Bishop.  To singe their wings?
 
 
Con.  They’ll not come near enough.  Again—there are
Who dare arraign your prowess, and assert
A churchman’s energies were better spent
In pulpits than the tented field.  Now mark—
Mark, what a door is opened.  Give but scope
To this her huge capacity for sainthood—
Set her, a burning and a shining light
To all your people—Such a sacrifice,
Such loan to God of your own flesh and blood,
Will silence envious tongues, and prove you wise
For the next world as for this; will clear your name
From calumnies which argue worldliness;
Buy of itself the joys of paradise;
And clench your lordship’s interest with the pontiff.
 
 
Bishop.  Well, well, we’ll think on’t.
 
 
Con.  Sir, I doubt you not.
 

[Re-enter Elizabeth.]

 
 
Eliz.  Uncle, I am determined.
 
 
Bishop.  So am I.
You shall to Marpurg with this holy man.
 
 
Eliz.  Ah, there you speak again like my own uncle.
I’ll go—to rest [aside] and die.  I only wait
To see the bones of my beloved laid
In some fit resting-place.  A messenger
Proclaims them near.  O God!
 
 
Bishop.  We’ll go, my child,
And meeting them with all due honour, show
In our own worship, honourable minds.
 

[Exit Elizabeth.]

 
A messenger!  How far off are they, then?
 
 
Serv.  Some two days’ journey, sir.
 

Bishop.  Two days’ journey, and nought prepared?

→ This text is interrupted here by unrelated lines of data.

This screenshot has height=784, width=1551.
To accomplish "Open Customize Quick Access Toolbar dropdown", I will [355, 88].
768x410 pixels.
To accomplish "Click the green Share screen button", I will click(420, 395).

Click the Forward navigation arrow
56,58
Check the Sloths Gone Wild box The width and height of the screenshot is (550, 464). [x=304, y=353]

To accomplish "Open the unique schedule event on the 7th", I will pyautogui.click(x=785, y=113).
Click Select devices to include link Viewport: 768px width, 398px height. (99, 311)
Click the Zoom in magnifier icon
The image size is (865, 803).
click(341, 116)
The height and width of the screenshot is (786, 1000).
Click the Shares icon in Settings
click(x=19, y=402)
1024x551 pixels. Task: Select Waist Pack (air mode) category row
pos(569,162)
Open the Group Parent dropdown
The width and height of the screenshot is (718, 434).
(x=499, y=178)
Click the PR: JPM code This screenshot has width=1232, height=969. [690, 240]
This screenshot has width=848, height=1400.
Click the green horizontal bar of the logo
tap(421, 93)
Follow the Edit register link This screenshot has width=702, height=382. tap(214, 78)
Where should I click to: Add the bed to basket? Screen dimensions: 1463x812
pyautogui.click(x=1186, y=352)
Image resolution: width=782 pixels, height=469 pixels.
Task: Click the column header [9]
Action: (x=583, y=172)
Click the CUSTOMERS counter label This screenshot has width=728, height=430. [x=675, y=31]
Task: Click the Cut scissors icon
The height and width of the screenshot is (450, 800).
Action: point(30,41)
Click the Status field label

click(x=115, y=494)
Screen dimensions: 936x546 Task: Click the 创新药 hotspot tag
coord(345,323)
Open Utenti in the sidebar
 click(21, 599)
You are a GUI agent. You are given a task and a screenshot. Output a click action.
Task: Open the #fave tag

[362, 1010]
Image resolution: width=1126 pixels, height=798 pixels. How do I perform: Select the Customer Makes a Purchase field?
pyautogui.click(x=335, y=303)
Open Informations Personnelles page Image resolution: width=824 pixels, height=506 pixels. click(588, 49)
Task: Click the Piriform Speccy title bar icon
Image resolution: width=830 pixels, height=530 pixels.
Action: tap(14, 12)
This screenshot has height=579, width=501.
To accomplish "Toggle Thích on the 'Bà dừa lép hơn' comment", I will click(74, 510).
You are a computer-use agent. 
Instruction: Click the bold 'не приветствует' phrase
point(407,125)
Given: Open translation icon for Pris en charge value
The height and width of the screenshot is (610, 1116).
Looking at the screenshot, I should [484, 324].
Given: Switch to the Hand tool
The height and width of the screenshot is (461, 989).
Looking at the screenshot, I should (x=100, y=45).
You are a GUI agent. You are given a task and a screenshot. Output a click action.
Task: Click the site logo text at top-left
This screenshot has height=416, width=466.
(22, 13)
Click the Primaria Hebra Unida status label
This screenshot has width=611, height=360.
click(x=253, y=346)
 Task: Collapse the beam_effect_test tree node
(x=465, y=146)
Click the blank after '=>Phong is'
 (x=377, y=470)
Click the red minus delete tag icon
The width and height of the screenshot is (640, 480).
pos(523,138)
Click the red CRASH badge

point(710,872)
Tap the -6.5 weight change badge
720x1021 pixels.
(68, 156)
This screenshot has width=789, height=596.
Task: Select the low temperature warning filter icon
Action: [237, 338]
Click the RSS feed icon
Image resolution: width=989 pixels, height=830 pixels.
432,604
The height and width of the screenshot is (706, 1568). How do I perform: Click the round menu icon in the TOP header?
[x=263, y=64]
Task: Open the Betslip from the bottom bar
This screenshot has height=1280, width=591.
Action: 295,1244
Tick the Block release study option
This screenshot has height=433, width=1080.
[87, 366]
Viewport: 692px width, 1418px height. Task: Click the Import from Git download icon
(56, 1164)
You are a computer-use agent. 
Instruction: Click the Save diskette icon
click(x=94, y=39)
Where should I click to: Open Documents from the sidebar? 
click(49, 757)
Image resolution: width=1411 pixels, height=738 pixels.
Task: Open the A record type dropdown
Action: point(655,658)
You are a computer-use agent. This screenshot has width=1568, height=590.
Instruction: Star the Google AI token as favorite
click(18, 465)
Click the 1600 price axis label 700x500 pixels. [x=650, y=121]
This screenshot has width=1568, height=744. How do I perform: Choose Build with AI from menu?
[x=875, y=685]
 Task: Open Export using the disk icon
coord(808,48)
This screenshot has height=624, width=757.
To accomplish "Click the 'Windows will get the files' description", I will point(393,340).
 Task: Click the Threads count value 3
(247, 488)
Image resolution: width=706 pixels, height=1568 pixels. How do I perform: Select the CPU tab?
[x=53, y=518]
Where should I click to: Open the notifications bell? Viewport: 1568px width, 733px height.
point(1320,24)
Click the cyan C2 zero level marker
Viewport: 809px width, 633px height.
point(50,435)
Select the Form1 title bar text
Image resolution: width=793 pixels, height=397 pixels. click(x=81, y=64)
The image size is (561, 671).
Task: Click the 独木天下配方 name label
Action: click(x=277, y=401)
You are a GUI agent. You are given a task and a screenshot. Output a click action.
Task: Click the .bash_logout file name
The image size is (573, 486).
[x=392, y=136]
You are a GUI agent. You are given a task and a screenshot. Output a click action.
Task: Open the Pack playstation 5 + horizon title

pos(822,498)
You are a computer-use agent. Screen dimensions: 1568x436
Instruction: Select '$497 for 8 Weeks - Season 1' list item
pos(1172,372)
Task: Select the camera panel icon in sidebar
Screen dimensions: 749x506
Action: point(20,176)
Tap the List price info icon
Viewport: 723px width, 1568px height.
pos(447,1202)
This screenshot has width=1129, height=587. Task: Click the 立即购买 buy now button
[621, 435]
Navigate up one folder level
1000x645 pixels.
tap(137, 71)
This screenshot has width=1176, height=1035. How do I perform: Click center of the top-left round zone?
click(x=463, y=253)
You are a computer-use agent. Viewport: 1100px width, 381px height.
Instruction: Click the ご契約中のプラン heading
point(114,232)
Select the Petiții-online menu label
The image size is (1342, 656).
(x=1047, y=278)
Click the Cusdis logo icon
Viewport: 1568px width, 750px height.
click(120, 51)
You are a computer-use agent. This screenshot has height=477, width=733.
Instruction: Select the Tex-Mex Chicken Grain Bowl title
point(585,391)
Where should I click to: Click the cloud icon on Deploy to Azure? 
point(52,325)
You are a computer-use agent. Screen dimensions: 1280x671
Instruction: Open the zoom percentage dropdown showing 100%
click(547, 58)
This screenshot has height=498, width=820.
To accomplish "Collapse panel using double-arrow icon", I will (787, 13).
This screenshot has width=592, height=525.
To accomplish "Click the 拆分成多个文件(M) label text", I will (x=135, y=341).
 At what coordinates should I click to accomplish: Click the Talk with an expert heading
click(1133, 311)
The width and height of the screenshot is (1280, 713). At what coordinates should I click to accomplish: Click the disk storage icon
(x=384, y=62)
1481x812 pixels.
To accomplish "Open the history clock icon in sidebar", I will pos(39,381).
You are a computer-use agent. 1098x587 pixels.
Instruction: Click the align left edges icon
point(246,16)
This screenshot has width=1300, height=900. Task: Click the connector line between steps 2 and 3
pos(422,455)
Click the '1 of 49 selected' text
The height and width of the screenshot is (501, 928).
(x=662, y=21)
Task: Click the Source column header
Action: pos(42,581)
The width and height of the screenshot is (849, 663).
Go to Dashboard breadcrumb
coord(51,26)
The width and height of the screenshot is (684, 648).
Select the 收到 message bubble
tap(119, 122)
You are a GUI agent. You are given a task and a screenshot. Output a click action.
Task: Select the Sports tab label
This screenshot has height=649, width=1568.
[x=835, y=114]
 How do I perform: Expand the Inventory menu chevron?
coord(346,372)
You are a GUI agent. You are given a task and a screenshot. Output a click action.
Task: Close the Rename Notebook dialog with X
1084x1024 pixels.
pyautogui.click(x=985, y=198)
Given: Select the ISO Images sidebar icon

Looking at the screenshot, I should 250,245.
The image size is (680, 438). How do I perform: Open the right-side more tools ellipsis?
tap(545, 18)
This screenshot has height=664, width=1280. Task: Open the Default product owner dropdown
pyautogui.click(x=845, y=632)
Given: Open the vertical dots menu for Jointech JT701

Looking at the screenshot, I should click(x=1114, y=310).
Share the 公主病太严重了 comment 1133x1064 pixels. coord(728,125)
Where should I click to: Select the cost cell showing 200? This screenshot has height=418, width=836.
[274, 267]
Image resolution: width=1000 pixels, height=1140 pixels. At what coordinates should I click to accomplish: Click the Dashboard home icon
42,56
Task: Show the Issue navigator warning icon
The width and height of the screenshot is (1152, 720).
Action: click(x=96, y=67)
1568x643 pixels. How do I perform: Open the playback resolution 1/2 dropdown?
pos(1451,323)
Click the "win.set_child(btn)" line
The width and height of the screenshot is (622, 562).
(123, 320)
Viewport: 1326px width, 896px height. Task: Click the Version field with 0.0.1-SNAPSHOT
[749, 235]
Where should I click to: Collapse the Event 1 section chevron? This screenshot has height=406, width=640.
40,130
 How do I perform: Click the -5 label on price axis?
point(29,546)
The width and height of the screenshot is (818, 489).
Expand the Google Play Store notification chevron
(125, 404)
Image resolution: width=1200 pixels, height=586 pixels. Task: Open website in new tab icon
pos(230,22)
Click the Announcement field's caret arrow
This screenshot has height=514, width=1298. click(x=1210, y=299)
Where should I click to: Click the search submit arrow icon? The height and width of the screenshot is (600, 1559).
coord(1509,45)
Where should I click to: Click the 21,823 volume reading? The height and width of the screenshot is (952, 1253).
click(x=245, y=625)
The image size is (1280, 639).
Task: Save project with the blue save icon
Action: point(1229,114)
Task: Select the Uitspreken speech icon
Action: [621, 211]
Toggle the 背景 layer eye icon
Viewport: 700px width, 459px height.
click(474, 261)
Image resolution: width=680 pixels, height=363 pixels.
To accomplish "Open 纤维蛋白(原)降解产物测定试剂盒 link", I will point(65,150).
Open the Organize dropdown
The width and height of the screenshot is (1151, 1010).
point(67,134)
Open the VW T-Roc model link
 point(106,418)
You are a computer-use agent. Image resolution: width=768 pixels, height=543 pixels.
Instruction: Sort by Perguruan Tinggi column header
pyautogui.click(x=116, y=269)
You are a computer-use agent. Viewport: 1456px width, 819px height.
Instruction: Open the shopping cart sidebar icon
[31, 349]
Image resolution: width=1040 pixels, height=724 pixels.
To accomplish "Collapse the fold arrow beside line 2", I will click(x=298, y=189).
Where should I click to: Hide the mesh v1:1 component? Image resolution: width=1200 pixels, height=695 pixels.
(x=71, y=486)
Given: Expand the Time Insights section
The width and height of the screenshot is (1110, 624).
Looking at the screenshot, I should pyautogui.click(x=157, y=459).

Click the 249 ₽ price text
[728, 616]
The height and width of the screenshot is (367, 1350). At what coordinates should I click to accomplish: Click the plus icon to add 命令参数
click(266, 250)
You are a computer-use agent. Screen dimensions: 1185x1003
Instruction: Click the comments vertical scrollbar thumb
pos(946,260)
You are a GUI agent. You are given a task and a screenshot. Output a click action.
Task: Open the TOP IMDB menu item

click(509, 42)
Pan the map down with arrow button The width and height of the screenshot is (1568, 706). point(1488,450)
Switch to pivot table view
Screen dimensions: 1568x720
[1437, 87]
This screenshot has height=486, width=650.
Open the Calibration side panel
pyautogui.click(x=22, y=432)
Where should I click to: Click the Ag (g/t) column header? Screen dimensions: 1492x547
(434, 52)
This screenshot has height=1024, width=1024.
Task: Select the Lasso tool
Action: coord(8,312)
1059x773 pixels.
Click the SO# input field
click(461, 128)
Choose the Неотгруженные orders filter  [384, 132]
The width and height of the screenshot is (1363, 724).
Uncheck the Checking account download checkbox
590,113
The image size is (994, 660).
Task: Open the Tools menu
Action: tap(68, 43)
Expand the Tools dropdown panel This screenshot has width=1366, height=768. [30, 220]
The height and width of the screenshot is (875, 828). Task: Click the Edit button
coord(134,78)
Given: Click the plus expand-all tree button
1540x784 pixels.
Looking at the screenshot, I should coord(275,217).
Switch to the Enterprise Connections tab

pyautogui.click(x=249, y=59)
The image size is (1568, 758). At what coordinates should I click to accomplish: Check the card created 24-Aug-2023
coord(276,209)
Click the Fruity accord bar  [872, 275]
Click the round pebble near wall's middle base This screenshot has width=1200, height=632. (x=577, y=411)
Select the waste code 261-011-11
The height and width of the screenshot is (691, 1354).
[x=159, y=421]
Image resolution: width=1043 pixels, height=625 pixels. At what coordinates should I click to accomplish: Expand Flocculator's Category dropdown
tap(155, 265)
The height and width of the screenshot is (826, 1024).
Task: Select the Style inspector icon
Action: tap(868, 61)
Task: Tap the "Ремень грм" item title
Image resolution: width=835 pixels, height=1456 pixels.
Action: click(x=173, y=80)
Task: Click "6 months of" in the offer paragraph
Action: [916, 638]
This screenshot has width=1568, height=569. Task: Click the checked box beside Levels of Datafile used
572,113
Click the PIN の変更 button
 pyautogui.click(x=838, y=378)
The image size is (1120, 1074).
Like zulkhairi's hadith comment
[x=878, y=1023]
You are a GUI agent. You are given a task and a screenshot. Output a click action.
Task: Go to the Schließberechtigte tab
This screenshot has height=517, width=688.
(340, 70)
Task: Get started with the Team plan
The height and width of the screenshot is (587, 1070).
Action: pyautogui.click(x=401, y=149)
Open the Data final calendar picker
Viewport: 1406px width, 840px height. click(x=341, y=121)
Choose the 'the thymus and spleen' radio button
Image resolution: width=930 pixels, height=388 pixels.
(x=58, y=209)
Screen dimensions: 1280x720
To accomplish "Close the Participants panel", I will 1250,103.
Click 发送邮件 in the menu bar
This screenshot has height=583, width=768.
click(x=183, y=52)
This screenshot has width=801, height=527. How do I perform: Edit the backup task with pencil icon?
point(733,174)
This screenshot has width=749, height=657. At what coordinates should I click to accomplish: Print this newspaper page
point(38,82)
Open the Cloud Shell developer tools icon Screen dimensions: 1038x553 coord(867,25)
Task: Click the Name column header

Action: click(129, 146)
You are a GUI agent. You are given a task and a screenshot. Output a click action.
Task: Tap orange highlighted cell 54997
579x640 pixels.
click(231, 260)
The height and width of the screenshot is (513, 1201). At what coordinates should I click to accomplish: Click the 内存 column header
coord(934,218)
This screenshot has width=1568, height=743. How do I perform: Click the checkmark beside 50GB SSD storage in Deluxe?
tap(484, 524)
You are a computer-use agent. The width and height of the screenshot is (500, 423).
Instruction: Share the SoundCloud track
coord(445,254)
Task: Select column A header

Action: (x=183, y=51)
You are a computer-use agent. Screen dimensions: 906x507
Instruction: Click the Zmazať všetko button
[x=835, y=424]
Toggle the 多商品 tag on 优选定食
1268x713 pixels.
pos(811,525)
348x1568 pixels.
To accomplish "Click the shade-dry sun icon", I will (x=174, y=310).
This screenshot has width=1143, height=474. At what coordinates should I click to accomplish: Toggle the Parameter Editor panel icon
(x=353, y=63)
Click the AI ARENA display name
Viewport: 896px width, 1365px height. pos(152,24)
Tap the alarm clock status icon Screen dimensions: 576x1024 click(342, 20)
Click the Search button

Here, chaplain—Brother Hippodamas!  Chaplain, I say!  [Hippodamas enters.]  Call the apparitor—ride off with him, right and left—Don’t wait even to take your hawk—Tell my knights to be with me, with all their men-at-arms, at noon on the second day.  Let all be of the best, say—the brightest of arms and the newest of garments.  Mass! we must show our smartest before these crusaders—they’ll be full of new fashions, I warrant ’em—the monkeys that have seen the world.  And here, boy [to a page], set me a stoup of wine in the oriel-room, and another for this good monk.

 
Con.  Pardon me, blessedness—but holy rule—
 

Bishop.  Oh!  I forgot.—A pail of water and a peck of beans for the holy man!—Order up my equerry, and bid my armourer—vestryman, I mean—look out my newest robes.—Plague on this gout.